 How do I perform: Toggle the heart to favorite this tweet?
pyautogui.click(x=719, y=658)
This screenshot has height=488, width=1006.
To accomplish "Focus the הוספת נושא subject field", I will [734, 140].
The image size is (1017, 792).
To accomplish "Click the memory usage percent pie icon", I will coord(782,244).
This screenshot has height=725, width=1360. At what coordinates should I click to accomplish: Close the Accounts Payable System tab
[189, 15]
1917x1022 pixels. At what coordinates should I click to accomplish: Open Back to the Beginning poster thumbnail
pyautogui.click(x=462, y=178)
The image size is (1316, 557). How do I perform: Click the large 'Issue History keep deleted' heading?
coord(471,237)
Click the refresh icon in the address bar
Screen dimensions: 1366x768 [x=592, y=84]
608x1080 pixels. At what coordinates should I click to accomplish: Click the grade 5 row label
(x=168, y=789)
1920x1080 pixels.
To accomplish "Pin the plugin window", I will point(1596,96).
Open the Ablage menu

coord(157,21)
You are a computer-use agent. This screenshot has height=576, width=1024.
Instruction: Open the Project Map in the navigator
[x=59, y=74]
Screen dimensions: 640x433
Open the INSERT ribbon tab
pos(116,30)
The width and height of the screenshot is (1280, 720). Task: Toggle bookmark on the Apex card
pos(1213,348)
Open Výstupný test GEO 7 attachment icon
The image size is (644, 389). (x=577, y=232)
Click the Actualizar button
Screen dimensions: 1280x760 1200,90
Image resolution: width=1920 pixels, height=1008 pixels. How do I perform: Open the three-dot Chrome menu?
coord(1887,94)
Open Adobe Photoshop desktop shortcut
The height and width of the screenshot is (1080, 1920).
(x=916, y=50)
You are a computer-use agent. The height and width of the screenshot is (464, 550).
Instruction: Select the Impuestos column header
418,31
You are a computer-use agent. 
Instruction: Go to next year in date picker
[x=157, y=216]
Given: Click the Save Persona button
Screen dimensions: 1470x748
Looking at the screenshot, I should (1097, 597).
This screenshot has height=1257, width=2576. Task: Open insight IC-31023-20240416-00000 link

- - -

▶ _YOUR INSTRUCTIONS_:
Please report every line in the records above that contains the word "Task", copying each such line in full.

▶ _EXERCISE RESPONSE_:
The width and height of the screenshot is (1280, 720). Task: Toggle bookmark on the Apex card
This screenshot has height=1257, width=2576. Task: Open insight IC-31023-20240416-00000 link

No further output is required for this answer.